Before printing, before virtual communication, stories were kept alive orally. Across cultures, shamans, troubadours, minstrels, yarn spinners, tale spinners, orators and narrators held prominent roles in tribes and nations, passing on their skills to the next generation.
In this oral history tradition, “storytelling was never done for sheer entertainment, for the stories were a record of proud nations. Stories contained information about values, ways of life, patterns of environment, growing seasons, and religious detail,” writes Ojibway author Lenor Kesshig-Tobias in All My Relations.
Story redundancy was key to their value over time as they were repeated through decades with little variation. Embedded in the tradition were the words used and the time told. Seanchai (Irish), Shamachie (Scottish), Cantadora (Mexican), Cuentista (Tejanos/Texans of Mexican background) to name only a few, sang their history forward. But in our fast paced world, is the role of the designated storyteller lost? Who are the present day conduits of our story?
There are a multitude of vehicles to pass on stories, from the spiritual to the practical, old school and new school, the arts, analogue to digital, senior living environments, funeral homes, cemeteries, documentaries, and organizations. There is pioneering research in the area of memory. We’ve only just begun to find new and creative ways to share the human story.
Where will all the stories go?
As personal historians we have the responsibility to actively bring our history into the life of new generations. We need to teach young’ns to listen and learn about their history. Hundreds of family history projects and ideas for all ages (including teens) can be found in libraries and with simple online searches.
Old techniques have become new again as millennials who are coming of age begin to own the value of nostalgia and reminiscence.
Remember, because of our work, this time and place in our history will circulate as long as we continue to give wings to the stories.
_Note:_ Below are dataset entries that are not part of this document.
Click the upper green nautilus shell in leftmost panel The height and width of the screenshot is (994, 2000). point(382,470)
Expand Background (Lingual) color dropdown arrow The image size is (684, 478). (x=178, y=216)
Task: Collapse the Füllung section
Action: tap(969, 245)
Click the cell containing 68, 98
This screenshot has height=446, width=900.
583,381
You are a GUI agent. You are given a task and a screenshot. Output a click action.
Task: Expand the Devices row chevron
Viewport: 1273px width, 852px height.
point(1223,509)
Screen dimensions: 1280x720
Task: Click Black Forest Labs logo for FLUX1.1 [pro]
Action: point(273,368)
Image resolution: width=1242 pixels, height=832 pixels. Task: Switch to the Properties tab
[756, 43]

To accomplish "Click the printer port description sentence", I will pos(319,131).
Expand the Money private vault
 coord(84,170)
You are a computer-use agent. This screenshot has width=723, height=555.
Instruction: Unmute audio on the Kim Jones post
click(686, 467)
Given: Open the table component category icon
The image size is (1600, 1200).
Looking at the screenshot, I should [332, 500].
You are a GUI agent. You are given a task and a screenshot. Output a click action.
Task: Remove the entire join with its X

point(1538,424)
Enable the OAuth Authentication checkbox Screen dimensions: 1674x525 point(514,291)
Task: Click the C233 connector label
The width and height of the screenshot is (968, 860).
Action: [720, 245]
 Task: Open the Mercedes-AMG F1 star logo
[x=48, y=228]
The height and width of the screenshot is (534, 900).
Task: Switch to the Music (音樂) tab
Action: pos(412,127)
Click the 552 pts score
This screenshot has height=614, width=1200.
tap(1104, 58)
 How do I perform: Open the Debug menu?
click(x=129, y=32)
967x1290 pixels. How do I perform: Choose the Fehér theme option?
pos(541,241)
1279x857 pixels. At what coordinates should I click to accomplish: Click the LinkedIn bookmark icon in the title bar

I think of the African-American spiritual Children Go Where I Send Thee (author unknown). Where will our stories go? They will go where we send them. It’s up to us.
Where will all the stories go?
On my website, I have compiled a list of practical and personal ideas for how we can “capture and release” the stories of our lives and the stories told to us. http://www.legaciesstories.com/legacies-blog I’ve included ideas for spiritual sharing, oral history recordings, practical advice on places and ways to save stories online and elsewhere—with both “old school” and “new school” methods. The options are as varied as the stories and the story tellers. Remember, we can never really know where the stories will go—but we must do our part to make sure that they continue on their journeys for generations yet to come.